Given request: Convert the text lines of the records below into a Markdown table with the columns Row and Text, numbering each row and omitting blank lines. Leave the pictures out of the table.

Stored records:
──────────

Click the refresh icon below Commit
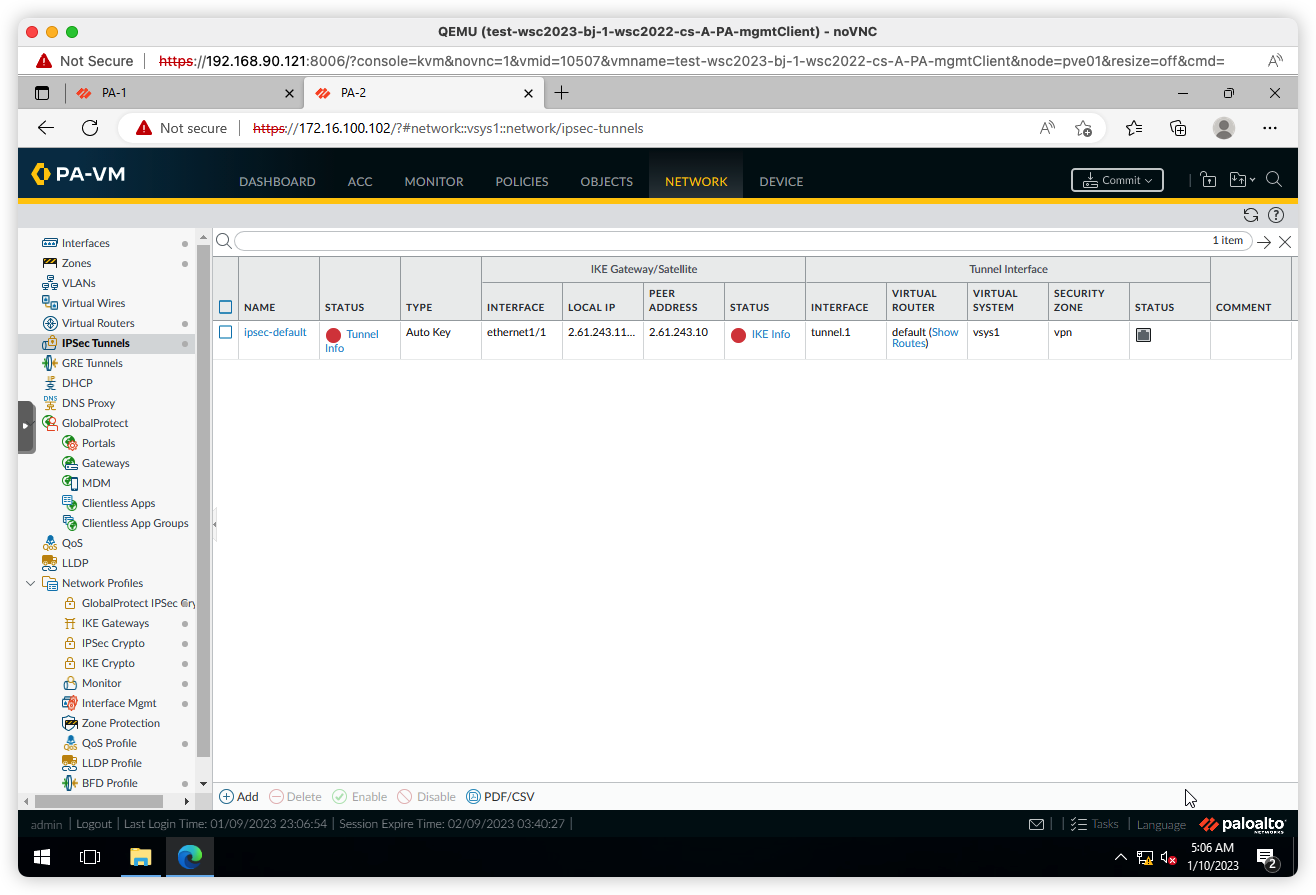Viewport: 1316px width, 895px height. click(x=1250, y=215)
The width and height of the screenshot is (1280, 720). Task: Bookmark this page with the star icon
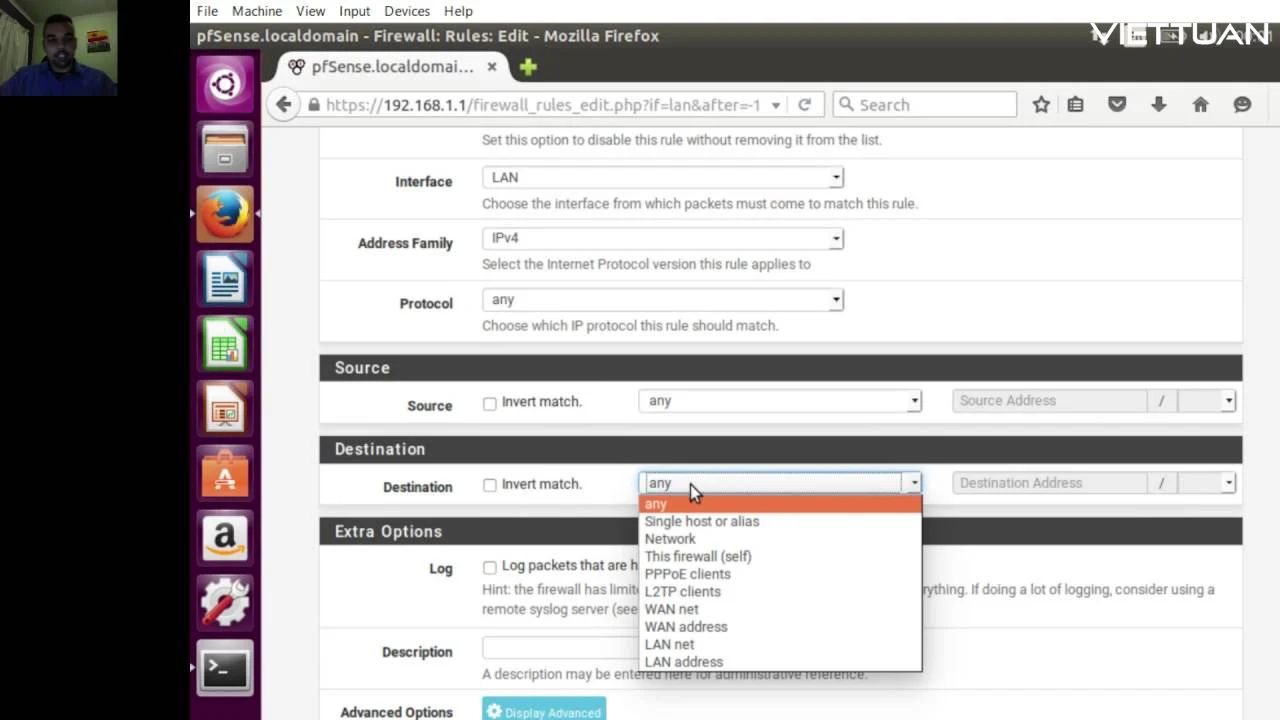[x=1041, y=105]
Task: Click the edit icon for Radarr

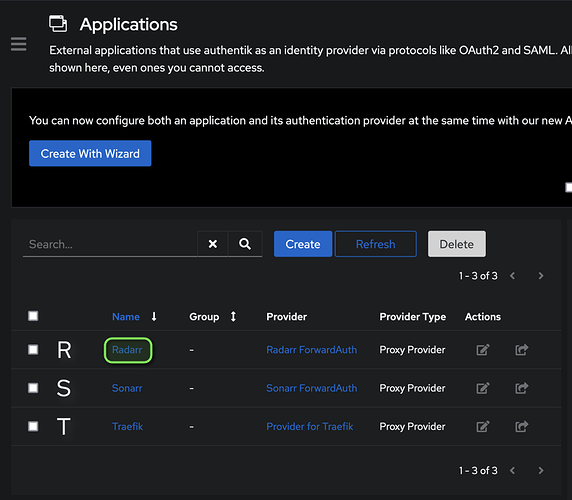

──────────

Response to this task:
| Row | Text |
|---|---|
| 1 | Click the refresh icon below Commit |
| 2 | Viewport: 1316px width, 895px height. click(x=1250, y=215) |
| 3 | The width and height of the screenshot is (1280, 720). Task: Bookmark this page with the star icon |
| 4 | [x=1041, y=105] |
| 5 | Task: Click the edit icon for Radarr |